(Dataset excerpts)

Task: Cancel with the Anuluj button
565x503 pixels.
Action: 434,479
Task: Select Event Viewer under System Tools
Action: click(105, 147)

§ **Instructions to follow**:
Your answer must be the records above, repeated exactly.

§ **Task answer**:
Task: Cancel with the Anuluj button
565x503 pixels.
Action: 434,479
Task: Select Event Viewer under System Tools
Action: click(105, 147)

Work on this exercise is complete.